Here are my R midterm exams, version A and version B in English (as students are sitting next to one another in the computer rooms), on simulation methods for my undergrad exploratory statistics course. Nothing particularly exciting or innovative! Dedicated ‘Og‘s readers may spot a few Le Monde puzzles in the lot…

Two rather entertaining if mundane occurences related to this R exam: one hour prior to the exam, a student came to my office to beg for being allowed to take the solution manual with her (as those midterm exercises are actually picked from an exercise booklet, some students cooperated towards producing a complete solution manual and this within a week!), kind of missing the main point of having an exam. (I have not seen yet this manual but I’d be quite interested in checking the code they produced on that occasion…) During the exam, another student asked me what was the R command to turn any density into a random generator: he had written a density function called mydens and could not fathom why rmydens(n) was not working. The same student later called me as his computer was “stuck”: he was not aware that a “+” prompt on the command line meant R was waiting for him to complete the command… A less comical event that ended well is that a student failed to save her R code (periodically and) at the end of the exam and we had to dig very deep into the machine to salvage her R commands from \tmp as rkward safeguards, as only the .RData file was available at first. I am glad we found this before turning the machine off, otherwise it would have been lost.

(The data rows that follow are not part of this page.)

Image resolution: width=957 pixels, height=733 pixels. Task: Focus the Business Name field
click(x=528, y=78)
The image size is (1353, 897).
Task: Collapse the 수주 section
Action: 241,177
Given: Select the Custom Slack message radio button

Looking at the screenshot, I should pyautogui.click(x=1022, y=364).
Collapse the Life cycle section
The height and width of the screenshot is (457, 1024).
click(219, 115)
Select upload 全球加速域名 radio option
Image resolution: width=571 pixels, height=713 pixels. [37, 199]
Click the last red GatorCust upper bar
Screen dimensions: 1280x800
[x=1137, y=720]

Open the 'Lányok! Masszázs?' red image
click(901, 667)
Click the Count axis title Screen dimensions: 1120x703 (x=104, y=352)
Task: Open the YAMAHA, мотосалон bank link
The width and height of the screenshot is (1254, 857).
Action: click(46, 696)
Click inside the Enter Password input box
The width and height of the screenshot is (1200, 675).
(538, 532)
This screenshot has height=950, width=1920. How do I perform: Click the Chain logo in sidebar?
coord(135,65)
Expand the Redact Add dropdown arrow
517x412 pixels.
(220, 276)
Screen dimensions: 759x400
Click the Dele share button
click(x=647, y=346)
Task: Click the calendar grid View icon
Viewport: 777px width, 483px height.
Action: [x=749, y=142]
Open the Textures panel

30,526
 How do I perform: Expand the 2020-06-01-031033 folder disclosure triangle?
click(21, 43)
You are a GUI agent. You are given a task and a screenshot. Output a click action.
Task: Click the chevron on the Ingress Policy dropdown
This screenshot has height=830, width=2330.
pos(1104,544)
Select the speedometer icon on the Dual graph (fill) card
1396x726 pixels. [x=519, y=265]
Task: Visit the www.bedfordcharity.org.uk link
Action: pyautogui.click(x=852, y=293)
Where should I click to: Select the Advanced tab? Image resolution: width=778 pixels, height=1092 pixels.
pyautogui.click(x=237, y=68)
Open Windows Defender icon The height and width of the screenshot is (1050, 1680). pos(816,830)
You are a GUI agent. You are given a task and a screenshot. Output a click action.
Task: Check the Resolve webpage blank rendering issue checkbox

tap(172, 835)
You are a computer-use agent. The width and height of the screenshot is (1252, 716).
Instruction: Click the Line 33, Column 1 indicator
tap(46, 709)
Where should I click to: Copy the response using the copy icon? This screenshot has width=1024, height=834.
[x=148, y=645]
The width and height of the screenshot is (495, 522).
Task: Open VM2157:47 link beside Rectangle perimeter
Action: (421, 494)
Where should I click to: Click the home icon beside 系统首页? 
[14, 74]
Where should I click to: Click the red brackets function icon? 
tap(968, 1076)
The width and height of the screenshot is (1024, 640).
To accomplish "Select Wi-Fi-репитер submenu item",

## generalised ratio of uniforms

Posted in R, Statistics, University life with tags , , , on May 15, 2012 by xi'an

A recent arXiv posting of the paper “On the Generalized Ratio of Uniforms as a Combination of Transformed Rejection and Extended Inverse of Density Sampling” by Martino, Luengo, and Míguez from Madrid rekindled my interest in this rather peculiar simulation method. The ratio of uniforms samples uniformly on the subgraph

$\mathcal{A}=\{(v,u);\,0\le u\le\sqrt{p(v/u)}\}$

to produce simulations from p as the ratio v/u. The proof is straightforward first year calculus but I do not find the method intuitive as, say, accept/reject…. The paper gives a very detailed background on those methods, as well as on the “inverse of density method”, which is like looking at the uniform simulation over the subgraph, but with both axes inverted (slice sampling is the same on both). (A minor point of contention or at least misunderstanding: when using the inverse of density method, the authors claim that using the unormalised and the normalised versions of the target leads to the same outcome. While it is true for the direct method, I have trouble seeing the equivalent in the inverse case…) The paper also stresses that the optimal case for accept-reject is when the target is bounded because the uniform can then be used as a proposal. I agree this is a simpler solution but fail to see any optimality in the matter. The authors then study ways of transforming unbounded subgraphs into bounded domains (i.e. bounded pdfs and supports). This imposes conditions on the transform f, which must have finite limits for p(x)/f'(x) or p-1(x)/f'(x) at the boundaries. (An optimal choice is when f is the cdf of p, since then the transform is uniform.)

The remainder (and more innovative) part of the paper is less clear in that I do not get a generic feeling on what it is about! The generalisation of the above is to consider uniform sampling from

$\mathcal{A}_g=\big\{(v,u);\,0\le u\le g^{-1}\{c p[v/g'(u)]\}\big\}$

for a generic increasing function g such that g(0)=0. And c a positive constant. (Any positive constant?!) But this is from a 1991 paper by Jon Wakefield, Alan Gelfand, and Adrian Smith. The extension is thus in finding g such that the above region is bounded and can be explored by uniform sampling over a box.. And in noticing that “the generalized Ratio-of-Uniform method is a combination of the transformed rejection method applied to the inverse density with the extended inverse-of-density method” (p.27).

I wonder at the applicability of the approach for costly target functions p. And at the extension to larger dimensions. And wish I had more time (or more graduate students) to look at possible adaptive constructions of the transform g. An interesting and fruitful read, nonetheless!